[Listing about locating elements on screens]

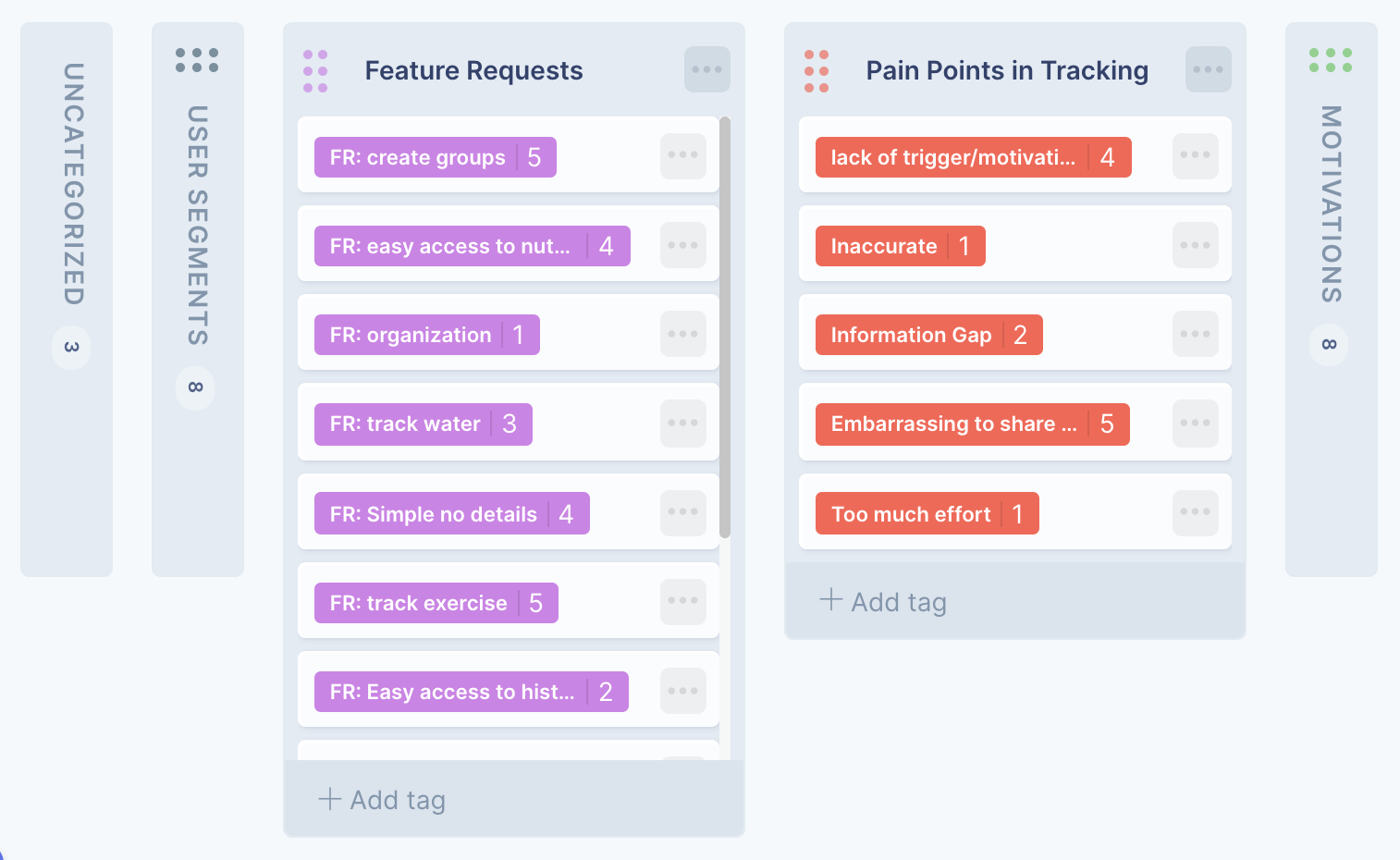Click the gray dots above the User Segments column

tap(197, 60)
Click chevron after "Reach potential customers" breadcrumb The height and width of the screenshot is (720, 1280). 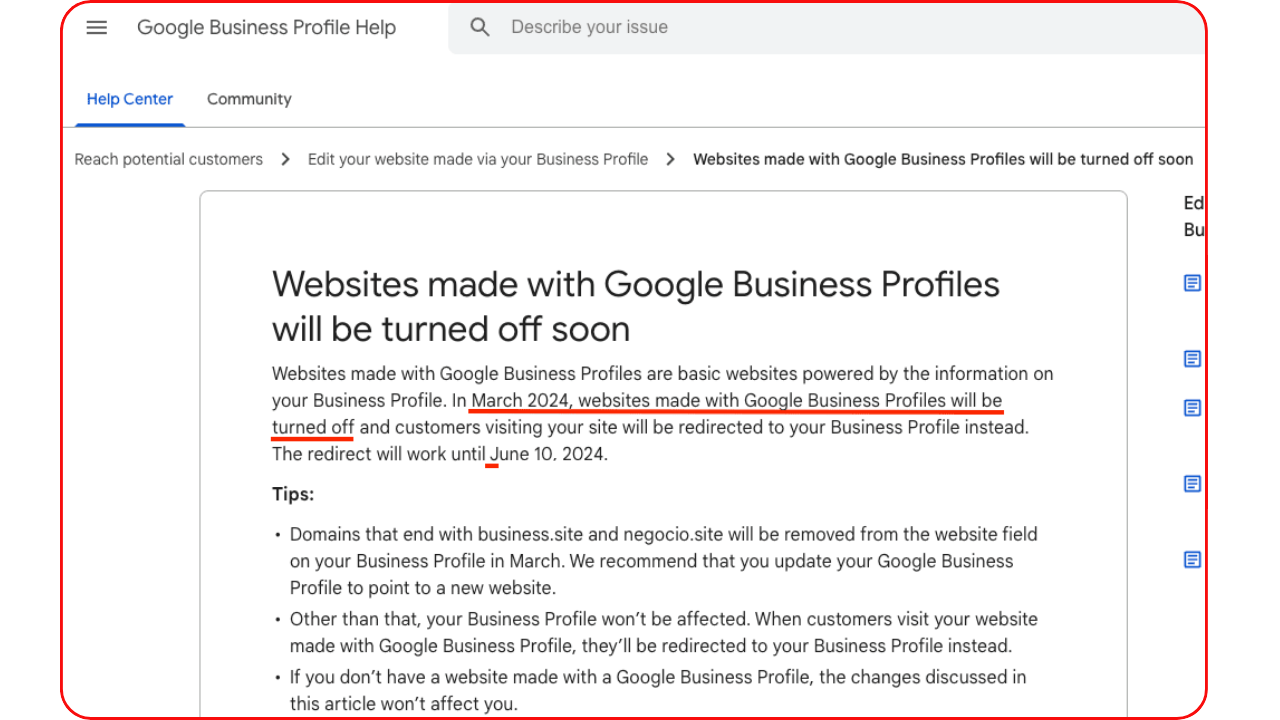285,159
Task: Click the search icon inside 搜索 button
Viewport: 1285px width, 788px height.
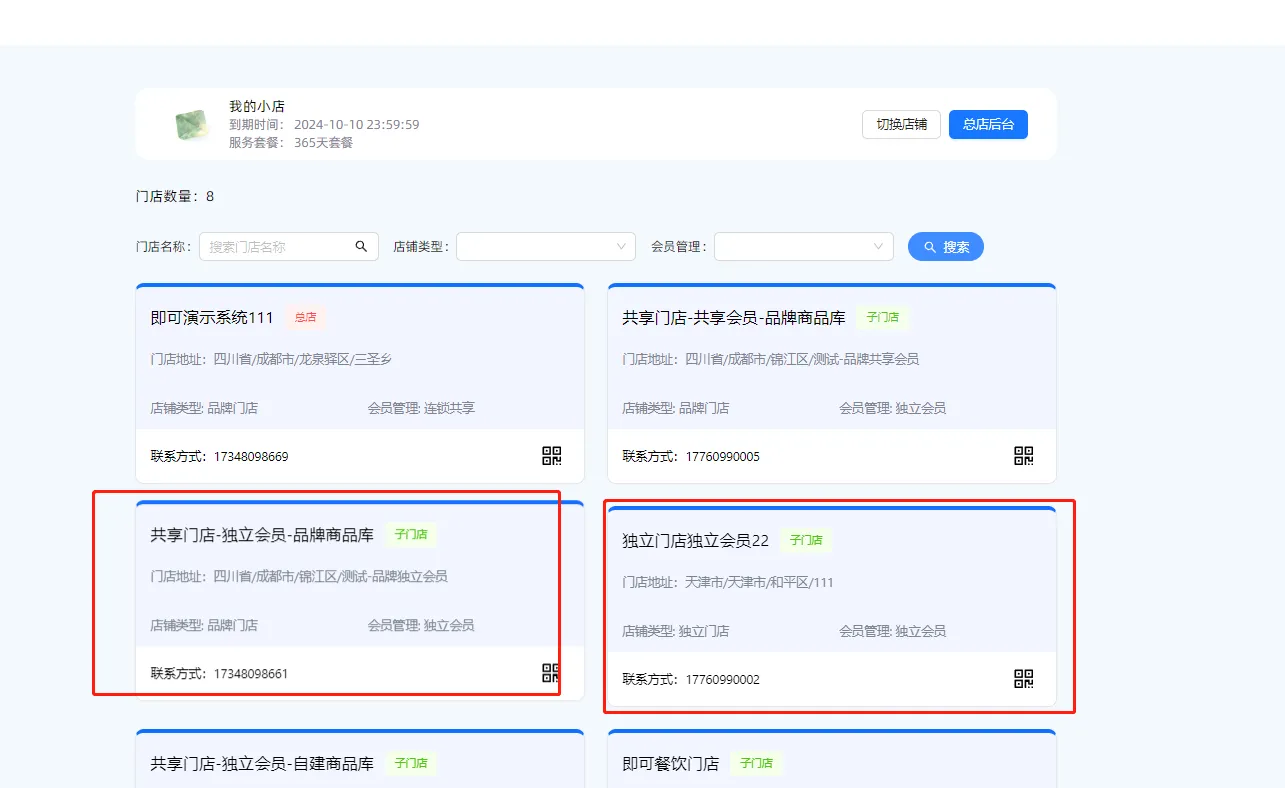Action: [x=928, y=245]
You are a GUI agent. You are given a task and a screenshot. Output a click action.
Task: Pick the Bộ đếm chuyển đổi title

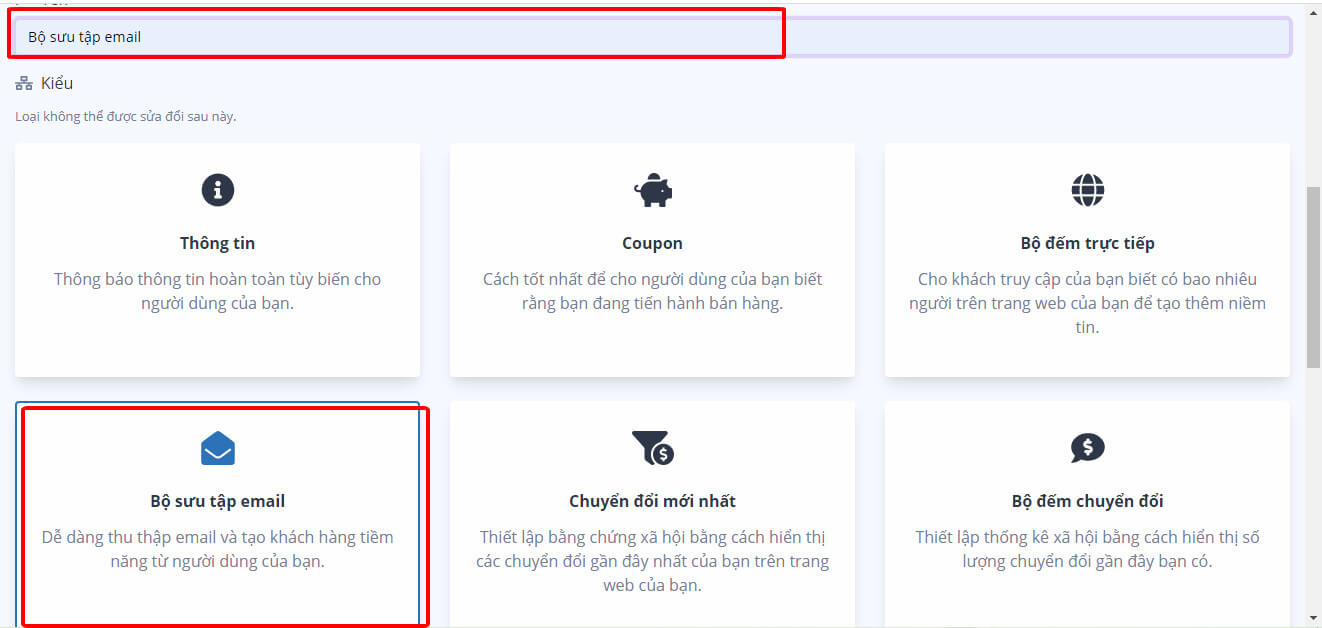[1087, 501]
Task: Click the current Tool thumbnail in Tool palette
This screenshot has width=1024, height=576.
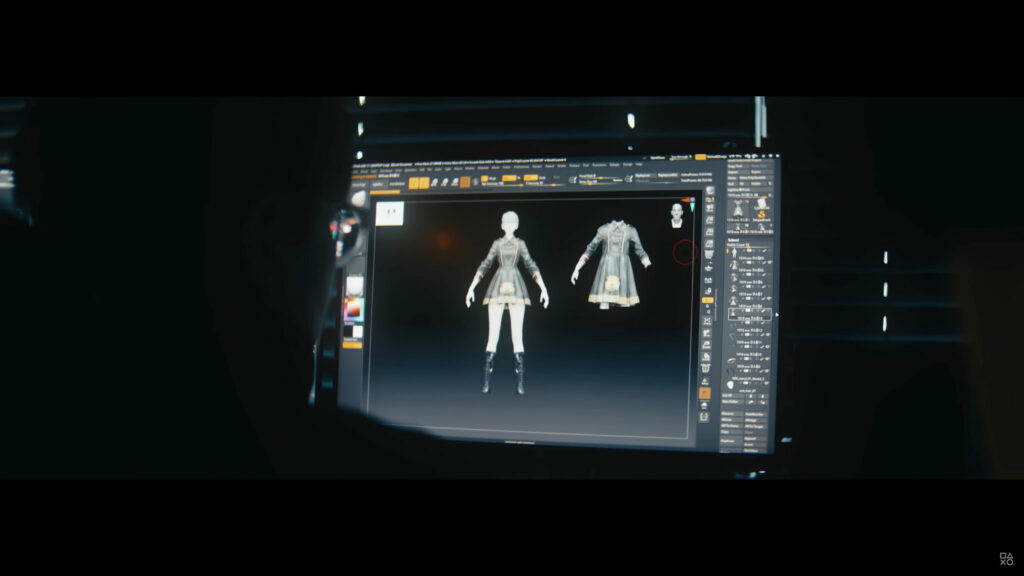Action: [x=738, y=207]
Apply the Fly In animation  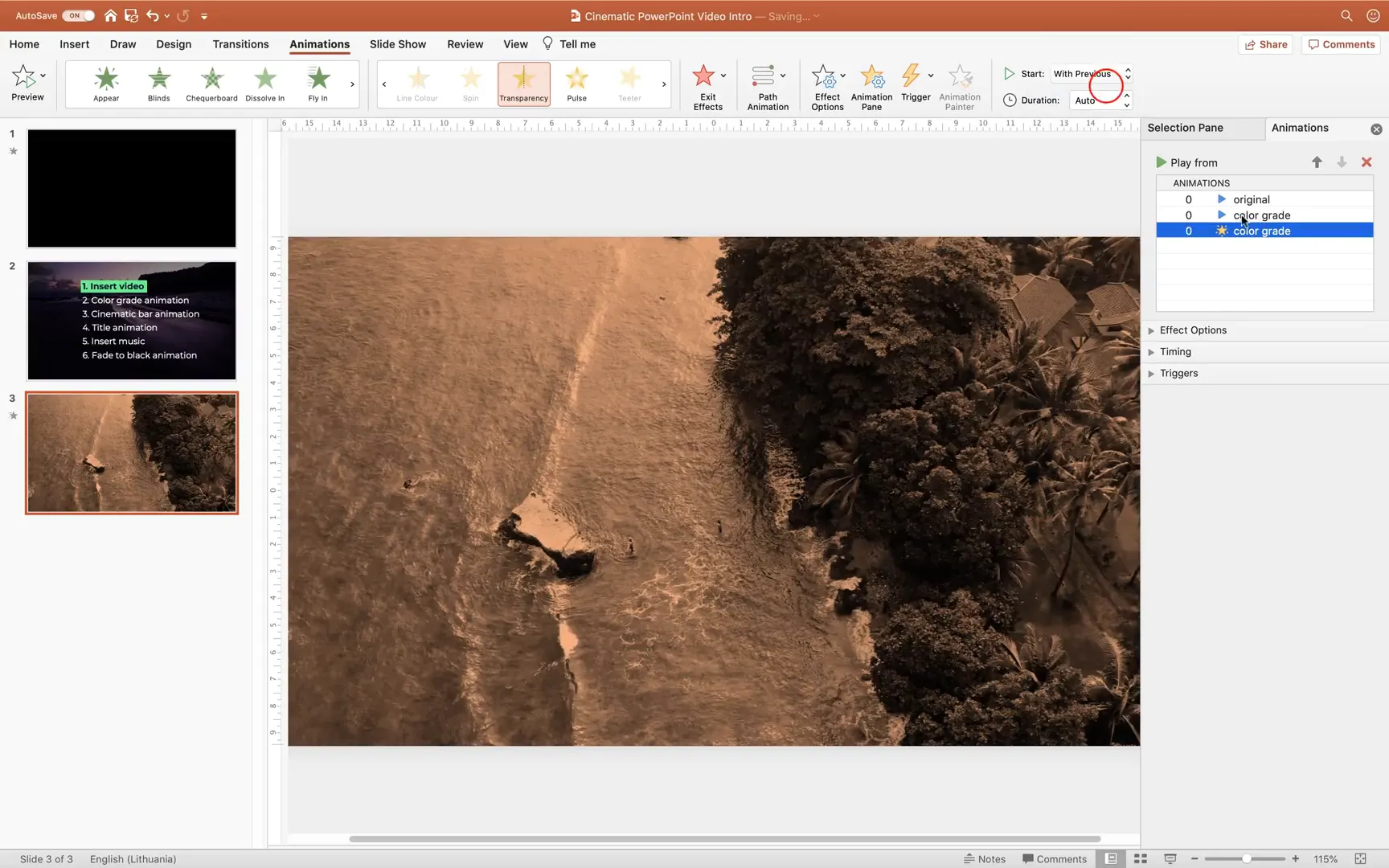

STATED EXERCISE:
Rewrite the listing starting with the line that contains "You are a GUI" and going on through the end of the listing, replacing "screenshot" with "image" and leaving everything else unchanged. Leave the pictures out of your answer.

OUTPUT OF THE TASK:
You are a GUI agent. You are given a task and a image. Output a click action.
Task: Pick the Bộ đếm chuyển đổi title

[1087, 501]
Task: Click the current Tool thumbnail in Tool palette
This image has width=1024, height=576.
Action: [x=738, y=207]
Apply the Fly In animation  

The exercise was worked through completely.